*** ENTRIES SHOWN Section Begins ***

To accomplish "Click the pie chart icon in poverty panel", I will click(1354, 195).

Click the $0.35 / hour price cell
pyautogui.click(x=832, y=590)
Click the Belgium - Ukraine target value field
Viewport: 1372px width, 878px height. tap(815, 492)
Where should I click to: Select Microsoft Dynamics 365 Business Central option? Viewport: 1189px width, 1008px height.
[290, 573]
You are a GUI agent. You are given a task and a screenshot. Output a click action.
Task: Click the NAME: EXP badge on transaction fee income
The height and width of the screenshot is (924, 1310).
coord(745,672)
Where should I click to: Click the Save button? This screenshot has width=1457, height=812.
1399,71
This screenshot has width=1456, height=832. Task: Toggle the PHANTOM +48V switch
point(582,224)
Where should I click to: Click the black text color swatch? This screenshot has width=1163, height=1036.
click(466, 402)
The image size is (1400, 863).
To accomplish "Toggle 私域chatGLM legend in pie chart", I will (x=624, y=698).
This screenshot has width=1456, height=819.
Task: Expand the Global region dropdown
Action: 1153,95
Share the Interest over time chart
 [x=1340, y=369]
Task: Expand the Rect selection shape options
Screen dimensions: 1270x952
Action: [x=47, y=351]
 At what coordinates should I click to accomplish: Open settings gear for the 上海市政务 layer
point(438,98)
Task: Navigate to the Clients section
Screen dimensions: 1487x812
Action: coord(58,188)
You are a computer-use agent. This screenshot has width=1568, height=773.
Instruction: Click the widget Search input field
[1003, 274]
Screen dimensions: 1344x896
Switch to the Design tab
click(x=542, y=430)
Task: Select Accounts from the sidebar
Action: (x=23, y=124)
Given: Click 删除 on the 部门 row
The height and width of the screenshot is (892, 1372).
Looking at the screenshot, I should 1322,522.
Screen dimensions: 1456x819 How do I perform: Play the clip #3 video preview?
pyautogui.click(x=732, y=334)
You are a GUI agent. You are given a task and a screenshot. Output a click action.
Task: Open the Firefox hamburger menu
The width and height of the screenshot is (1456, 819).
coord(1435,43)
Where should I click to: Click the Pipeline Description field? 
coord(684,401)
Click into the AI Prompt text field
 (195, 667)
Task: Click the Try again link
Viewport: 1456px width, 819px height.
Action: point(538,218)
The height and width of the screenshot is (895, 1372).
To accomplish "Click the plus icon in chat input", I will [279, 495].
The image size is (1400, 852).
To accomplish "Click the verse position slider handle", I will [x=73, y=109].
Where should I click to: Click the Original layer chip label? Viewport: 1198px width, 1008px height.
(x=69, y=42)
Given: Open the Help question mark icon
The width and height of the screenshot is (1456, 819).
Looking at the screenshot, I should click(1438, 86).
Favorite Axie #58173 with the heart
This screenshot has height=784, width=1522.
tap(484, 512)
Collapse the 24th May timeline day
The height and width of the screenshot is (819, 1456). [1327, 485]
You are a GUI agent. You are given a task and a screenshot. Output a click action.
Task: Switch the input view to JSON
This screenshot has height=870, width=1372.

*** ENTRIES SHOWN Section Ends ***

**EXERCISE AIM**
Give an exact transcription of all the material.

**EXERCISE RESULT**
To accomplish "Click the pie chart icon in poverty panel", I will click(1354, 195).

Click the $0.35 / hour price cell
pyautogui.click(x=832, y=590)
Click the Belgium - Ukraine target value field
Viewport: 1372px width, 878px height. tap(815, 492)
Where should I click to: Select Microsoft Dynamics 365 Business Central option? Viewport: 1189px width, 1008px height.
[290, 573]
You are a GUI agent. You are given a task and a screenshot. Output a click action.
Task: Click the NAME: EXP badge on transaction fee income
The height and width of the screenshot is (924, 1310).
coord(745,672)
Where should I click to: Click the Save button? This screenshot has width=1457, height=812.
1399,71
This screenshot has width=1456, height=832. Task: Toggle the PHANTOM +48V switch
point(582,224)
Where should I click to: Click the black text color swatch? This screenshot has width=1163, height=1036.
click(466, 402)
The image size is (1400, 863).
To accomplish "Toggle 私域chatGLM legend in pie chart", I will (x=624, y=698).
This screenshot has width=1456, height=819.
Task: Expand the Global region dropdown
Action: 1153,95
Share the Interest over time chart
 [x=1340, y=369]
Task: Expand the Rect selection shape options
Screen dimensions: 1270x952
Action: [x=47, y=351]
 At what coordinates should I click to accomplish: Open settings gear for the 上海市政务 layer
point(438,98)
Task: Navigate to the Clients section
Screen dimensions: 1487x812
Action: coord(58,188)
You are a computer-use agent. This screenshot has width=1568, height=773.
Instruction: Click the widget Search input field
[1003, 274]
Screen dimensions: 1344x896
Switch to the Design tab
click(x=542, y=430)
Task: Select Accounts from the sidebar
Action: (x=23, y=124)
Given: Click 删除 on the 部门 row
The height and width of the screenshot is (892, 1372).
Looking at the screenshot, I should 1322,522.
Screen dimensions: 1456x819 How do I perform: Play the clip #3 video preview?
pyautogui.click(x=732, y=334)
You are a GUI agent. You are given a task and a screenshot. Output a click action.
Task: Open the Firefox hamburger menu
The width and height of the screenshot is (1456, 819).
coord(1435,43)
Where should I click to: Click the Pipeline Description field? 
coord(684,401)
Click into the AI Prompt text field
 (195, 667)
Task: Click the Try again link
Viewport: 1456px width, 819px height.
Action: point(538,218)
The height and width of the screenshot is (895, 1372).
To accomplish "Click the plus icon in chat input", I will [279, 495].
The image size is (1400, 852).
To accomplish "Click the verse position slider handle", I will [x=73, y=109].
Where should I click to: Click the Original layer chip label? Viewport: 1198px width, 1008px height.
(x=69, y=42)
Given: Open the Help question mark icon
The width and height of the screenshot is (1456, 819).
Looking at the screenshot, I should click(1438, 86).
Favorite Axie #58173 with the heart
This screenshot has height=784, width=1522.
tap(484, 512)
Collapse the 24th May timeline day
The height and width of the screenshot is (819, 1456). [1327, 485]
You are a GUI agent. You are given a task and a screenshot. Output a click action.
Task: Switch the input view to JSON
This screenshot has height=870, width=1372.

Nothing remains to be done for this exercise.